Stated exercise
Reproduce the data verbatim, beginning with the line containing "Open the Image selection dropdown" and continuing through the line containing "point(513,617)", and leave the pictures out of your answer.

Entries
-- START --

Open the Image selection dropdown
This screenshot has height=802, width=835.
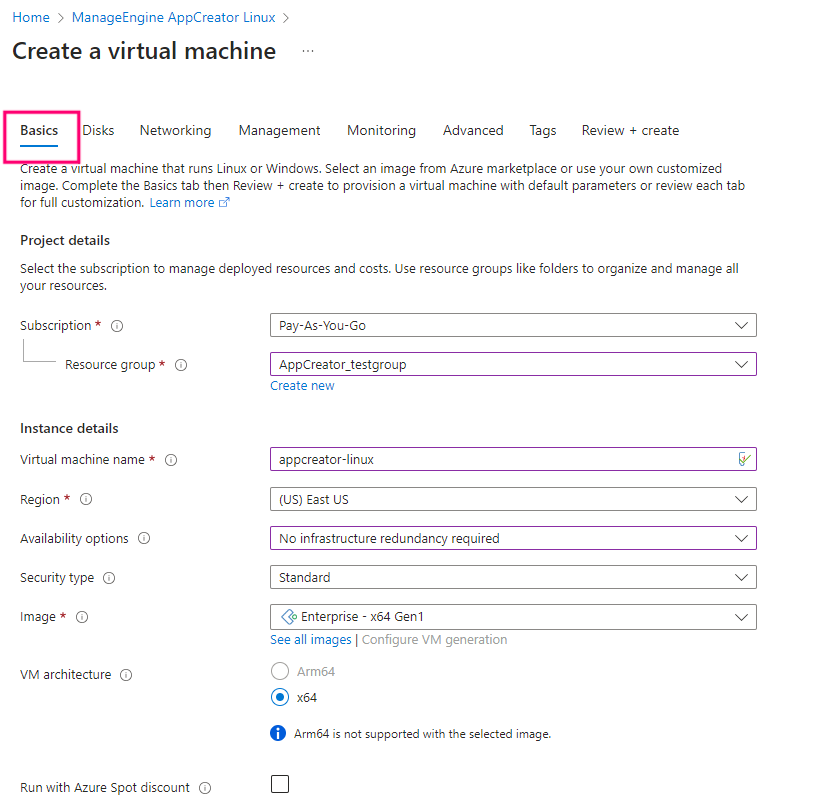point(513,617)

-- END --
-- START --

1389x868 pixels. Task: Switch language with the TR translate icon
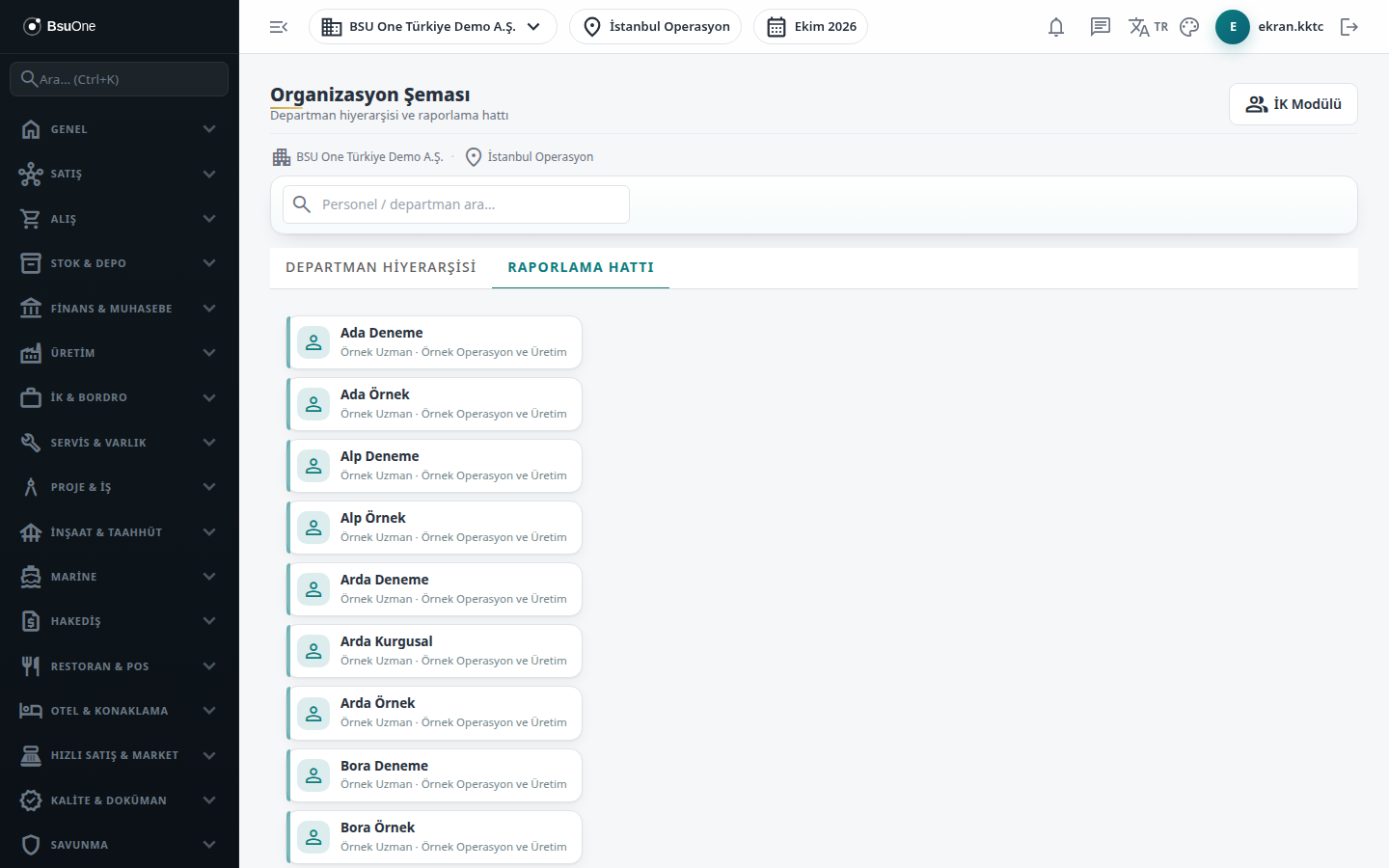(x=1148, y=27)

-- END --

Reply
Open the Image selection dropdown
This screenshot has height=802, width=835.
point(513,617)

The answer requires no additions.